Triple-negative breast cancer is an aggressive subtype of breast cancer characterized by rapid disease progression and a high risk of metastasis. The advent of immunotherapy has revolutionized the treatment paradigm for breast cancer. Herein, a manganese-based nanoagonist (FA-IR780/EGCG@MnO₂) featuring mitochondrial targeting and photothermal therapy (PTT) was constructed for STING activation and photothermal metalloimmunotherapy. The engineered FA-IR780/EGCG@MnO₂ was constructed to enable the generation of mitochondria-targeted reactive oxygen species under laser irradiation to release mitochondrial DNA (mtDNA) and induce immunogenic cell death.
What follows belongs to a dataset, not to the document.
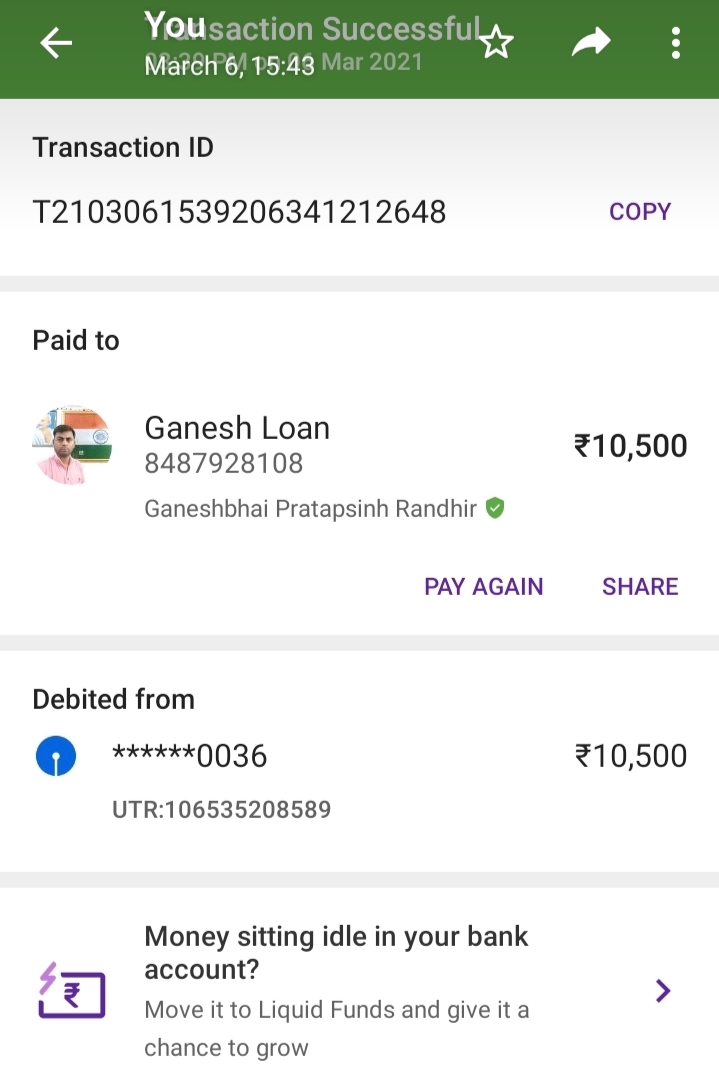719x1069 pixels.
Task: Tap the masked account number ending 0036
Action: coord(190,756)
The released mtDNA, as an endogenous danger-associated molecular pattern, could activate the STING pathway. Concurrently, Mn²⁺ further enhanced the activation of the STING pathway. By combining the synergistically enhanced the activation of the STING pathway, the engineered nanoagonist facilitated the DC maturation and T lymphocyte infiltration, resulting in long-term immune memory to inhibit tumor growth. This study revealed the potential combination of metalloimmunotherapy and PTT for rational regulation of the immune microenvironment.